### [Assignment]
Repeat, exactly and alone, every line from the line that contains "Task: Open the" to the end of the entries.

Excerpts from a dataset
---+---

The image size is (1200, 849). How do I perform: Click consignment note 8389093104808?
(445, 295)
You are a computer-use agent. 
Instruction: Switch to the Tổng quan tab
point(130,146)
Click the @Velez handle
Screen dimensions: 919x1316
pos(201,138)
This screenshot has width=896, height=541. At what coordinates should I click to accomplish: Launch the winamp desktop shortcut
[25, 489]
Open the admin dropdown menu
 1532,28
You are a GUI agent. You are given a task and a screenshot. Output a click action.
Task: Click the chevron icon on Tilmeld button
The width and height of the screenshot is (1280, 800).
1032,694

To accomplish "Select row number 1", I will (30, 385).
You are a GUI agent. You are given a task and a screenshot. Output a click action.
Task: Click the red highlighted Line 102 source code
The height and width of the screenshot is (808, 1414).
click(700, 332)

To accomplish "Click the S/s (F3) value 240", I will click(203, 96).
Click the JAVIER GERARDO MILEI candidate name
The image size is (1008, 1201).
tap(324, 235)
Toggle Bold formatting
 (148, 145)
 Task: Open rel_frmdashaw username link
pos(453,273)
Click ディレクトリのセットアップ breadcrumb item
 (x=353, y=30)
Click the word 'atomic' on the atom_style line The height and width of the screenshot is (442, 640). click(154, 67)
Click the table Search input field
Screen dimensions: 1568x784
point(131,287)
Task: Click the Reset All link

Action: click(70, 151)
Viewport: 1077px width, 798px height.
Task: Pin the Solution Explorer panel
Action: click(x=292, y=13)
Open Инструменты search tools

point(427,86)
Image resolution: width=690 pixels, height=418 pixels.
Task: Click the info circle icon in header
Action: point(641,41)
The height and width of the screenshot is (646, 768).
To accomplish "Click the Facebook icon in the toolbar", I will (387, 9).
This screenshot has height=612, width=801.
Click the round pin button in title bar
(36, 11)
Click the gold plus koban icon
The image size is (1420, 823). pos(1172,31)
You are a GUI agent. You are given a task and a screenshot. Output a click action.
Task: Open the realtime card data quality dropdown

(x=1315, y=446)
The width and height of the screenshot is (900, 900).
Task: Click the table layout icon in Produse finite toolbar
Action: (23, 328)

---+---

### [Response]
Task: Open the realtime card data quality dropdown

(x=1315, y=446)
The width and height of the screenshot is (900, 900).
Task: Click the table layout icon in Produse finite toolbar
Action: (23, 328)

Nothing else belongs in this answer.